I have data collected from a previous research by Brielmann et Pelli (2019) on the rating of "beauty", "valence" and "arousal" of 900 images, on a Likert scale
(1-5). Total N = 757. Each image was scored by a different number of this N. There are 4 subsets of images (The first subset was rated by n=368, the second by n=104, etc.) For example, the first image which belongs to the second subset was rated by 140 people, the second which belongs to the fourth subset by 104 and so on. I quote you all of the data:
The purpose of my research is to compare the scores of a sample of meditating individuals with the scores of the above research.
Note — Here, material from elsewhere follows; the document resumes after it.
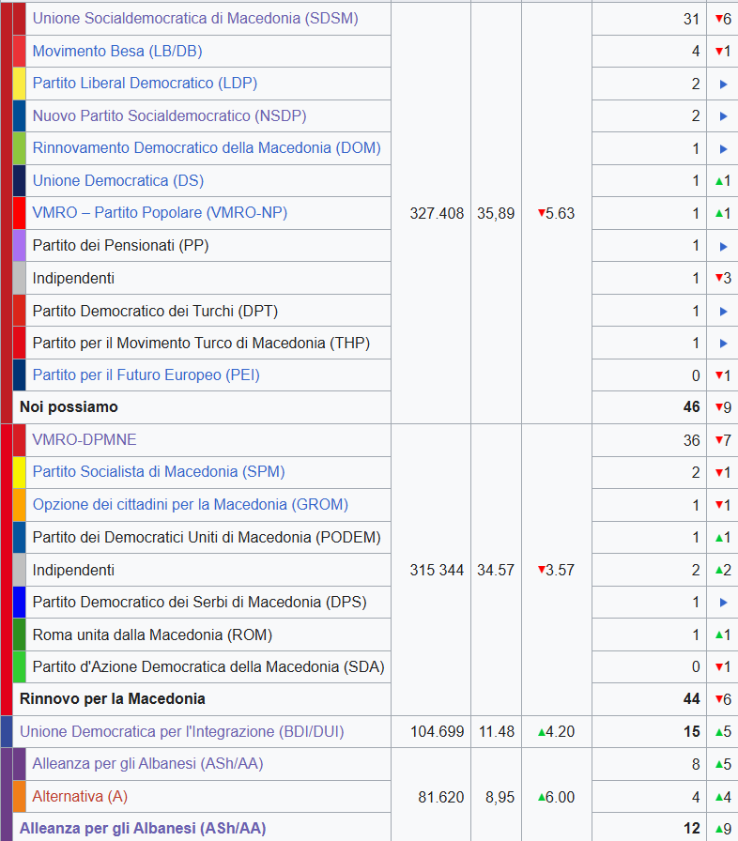Click the red down arrow beside 5.63
Screen dimensions: 738x841
(x=541, y=214)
The alternative hypothesis of my research is that my sample will differ from the above population in the "beauty" and "valence" ratings. As it is not possible for my sample to rate 900 images, I will take a random sample of images (eg 40 images) and present them to my sample (eg. 30 people) from which I will receive my data. The comparisons will be on the means of these images (second and fifth column)
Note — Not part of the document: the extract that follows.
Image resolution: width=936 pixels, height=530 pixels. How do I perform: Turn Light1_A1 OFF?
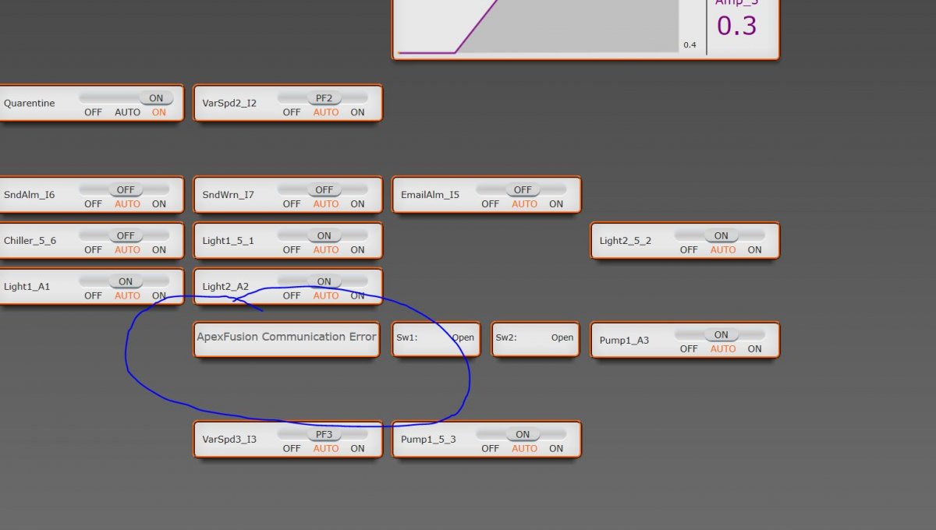click(x=93, y=296)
The procedure should be as follows: I will take the existing data for each image I randomly selected (40 different scores) and compare it with the data I will receive from my sample (for the same 40 images). My guess is that, beauty and valence ratings of my sample will differ from the population of the first survey.
My problem is this: The comparison is not about participants but about scores (40 and 40 scores). These scores, however, have been taken from different populations (eg for one image, 368 and 30 people respectively, for another 140 and 30 people, and so on). The variances for each measurement are obviously different, but the general comparison concerns equal ratings (40 and 40). What statistical methodology is the most appropriate in this situation? What is the role of the underlying samples and how do they affect my research?
A statistician that i know told me that: «I NEED PROFILE ANALYSIS WITH REPEATED MEASURES, WHERE EVERY "PROFILE" WILL REFER TO EACH SAMPLE-GROUP AND EVERY "REPEATED" MEASUREMENT WILL REFER TO THE TWO MEASURES THAT I HAVE FOR EVERY SAMPLE.» Can someone decipher what does that means? Do you have any other reccomendations or objections? Should i just use a higher sample (more than 104 people) and compare it to the pictures rated by the subset with the lowest n (subset 4=104) so that i have the same underlying populations ?